Declining to live under the shadow of his family's bourgeois complacency, he sailed for North America, where he went through a long string of occupations – a series of failures that colored his dislike of commercialism and bureaucracy – including working as a private secretary, dairy farmer, newspaper reporter, hotel manager, bartender, New York Times correspondent, violin instructor, and even a model. Many of his stories feature ne'er-do-well, impoverished, would-be adventurers working some of the same jobs – especially correspondents, reporters, and private secretaries.
His mystical fixation was both rhetorical and practical: like Machen but unlike Lovecraft, he explored the possibilities of the supernatural, joining the Ghost Club, ghost-hunting with the Psychical Research Society, and becoming a member of the Hermetic Order of the Golden Dawn – an organization dedicated to the examination and exercise of occult, metaphysics, and paranormal activities. Jack Sullivan notes in The Penguin Encyclopedia of Horror and the Supernatural that “Blackwood's life parallels his work more neatly than any other ghost story writer.

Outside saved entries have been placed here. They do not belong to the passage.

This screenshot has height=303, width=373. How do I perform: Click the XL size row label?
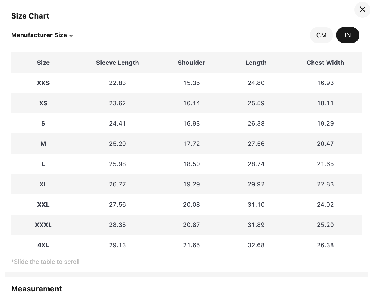point(43,184)
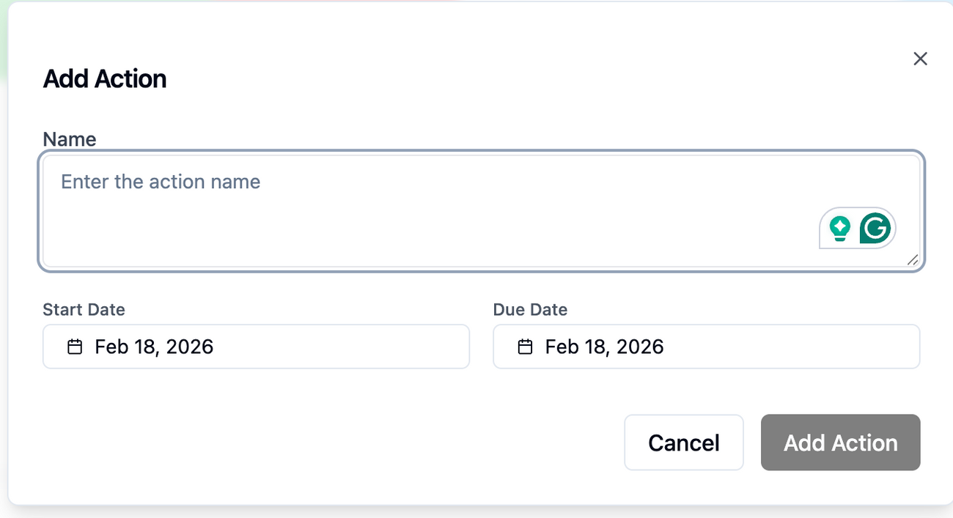The height and width of the screenshot is (518, 953).
Task: Click the Add Action dialog heading
Action: coord(105,78)
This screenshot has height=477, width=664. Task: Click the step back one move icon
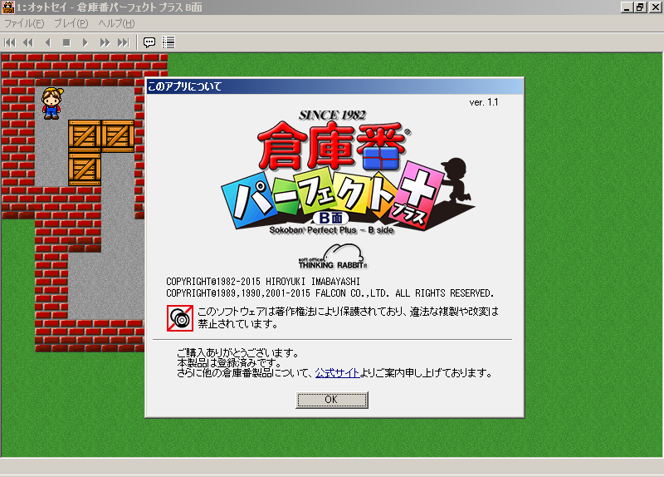coord(46,42)
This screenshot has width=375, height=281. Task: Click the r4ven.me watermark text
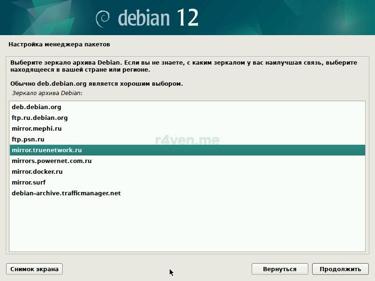point(187,140)
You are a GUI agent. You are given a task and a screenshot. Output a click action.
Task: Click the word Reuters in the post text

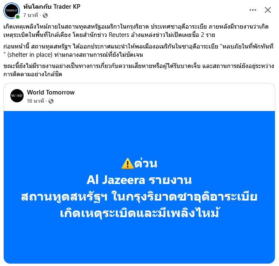119,35
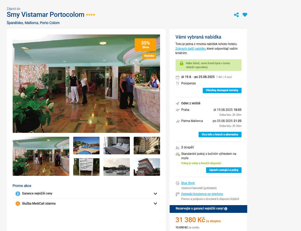The height and width of the screenshot is (231, 301).
Task: Click the orange percent icon for MediCall
Action: (x=18, y=204)

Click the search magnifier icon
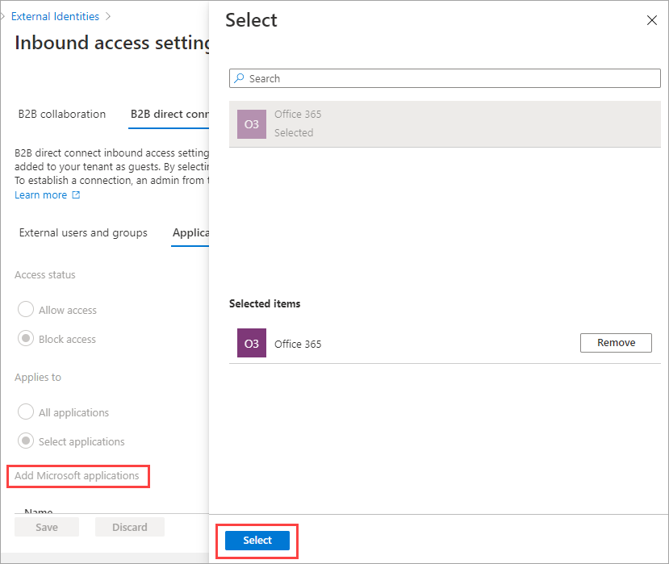[239, 78]
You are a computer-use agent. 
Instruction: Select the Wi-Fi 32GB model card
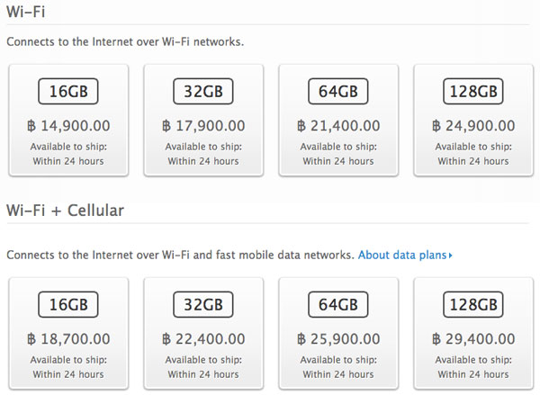(203, 121)
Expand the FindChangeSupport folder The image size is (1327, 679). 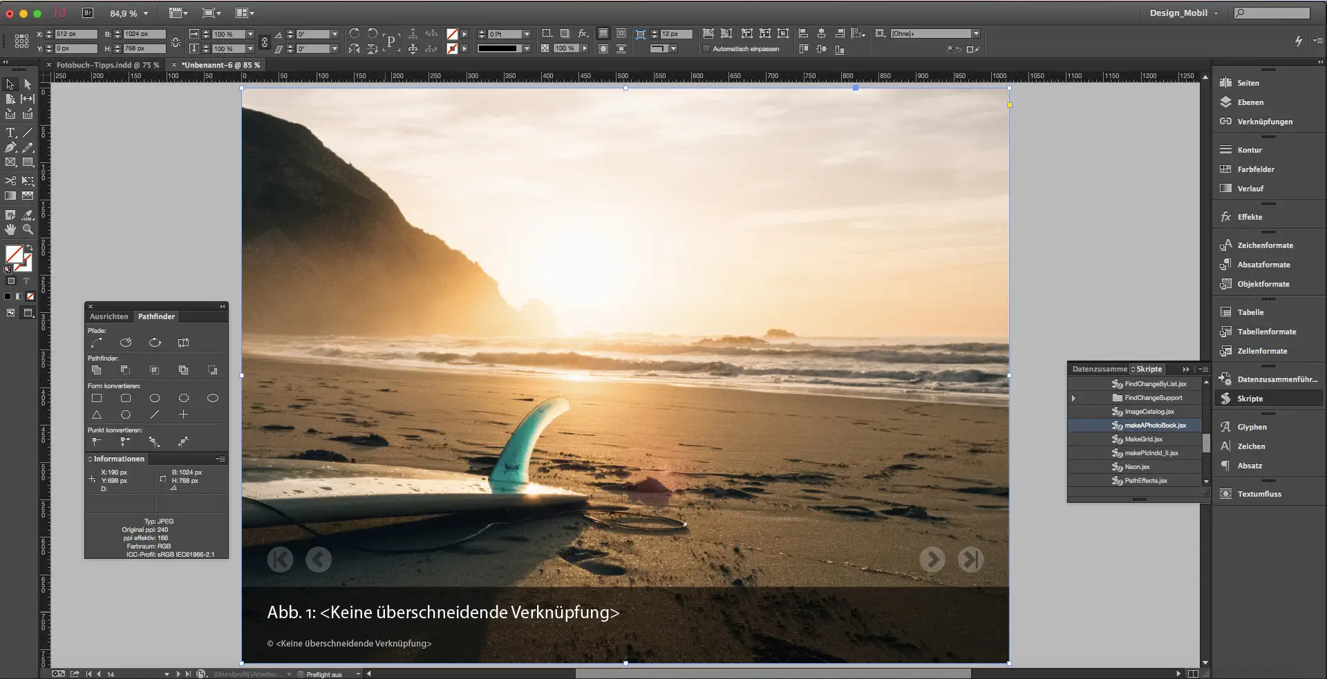click(1073, 398)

Like his lonely but fundamentally optimistic protagonists, he was a combination of mystic and outdoorsman; when he wasn't steeping himself in occultism, including Rosicrucianism and Buddhism, he was likely to be skiing or mountain climbing” (38). His mysticism centered around fascination with reincarnation, the possibility of the evolution of human consciousness, and the relativity of time, space, and dimensions. Between his Canadian backpacking trips and his disastrous stint in New York (where he almost died, was almost falsely convicted of arson, conned of money by several roommates, and languished psychologically, swarmed with depression and suicidal impulses), Blackwood had discovered much of his artistic philosophies, settings, and aesthetics in North America.

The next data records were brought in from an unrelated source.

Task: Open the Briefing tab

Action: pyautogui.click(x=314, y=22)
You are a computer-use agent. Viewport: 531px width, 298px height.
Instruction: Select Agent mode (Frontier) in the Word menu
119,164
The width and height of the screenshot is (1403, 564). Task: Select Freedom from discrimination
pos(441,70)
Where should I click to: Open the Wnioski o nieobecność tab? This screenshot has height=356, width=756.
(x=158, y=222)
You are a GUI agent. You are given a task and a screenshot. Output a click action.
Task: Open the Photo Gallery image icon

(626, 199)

By 1899, at the age of thirty (hence his autobiography, Episodes Before Thirty), he had given up on America, claiming that he was “covered with sore and tender places into which New York rubbed salt and acid every hour of every day.” His protégé Lovecraft would have a remarkably similar impression during his miserable Manhattan residence.
By 1906, his experiences with the Hermetic Order had inspired him to write, and his The Empty House and Other Ghost Stories was a success, followed by a string of articles, anthologies, and novels. Publishing The Listener and Other Stories, The Centaur, and John Silence: Physician Extraordinary during the next five years, his reputation was made, and his passion realized. From 1908 to 1914 he lived in Switzerland, traveled to the Caucasus Mountains and Egypt, and canoed the length of the Danube (a trip where he and his regular travel companion, Wilfred Wilson, discovered the rotted corpse of a man tangled in willow roots).
These experiences were each transformed into stories and novels. During World War One he worked as an intelligence agent, after which – in 1931 – he was employed by the BBC, reading supernatural stories on the radio, earning him the dubious sobriquet “The Ghost Man,” appearing on television regularly in the same capacity by 1946. When he died in 1951, his legacy had been established and his desire to rise above the petty concerns of materialistic, middle-classed complacency had been well achieved. As Mike Ashley declared in the subtitle of his biography, Starlight Man, Blackwood had indeed lived an extraordinary life.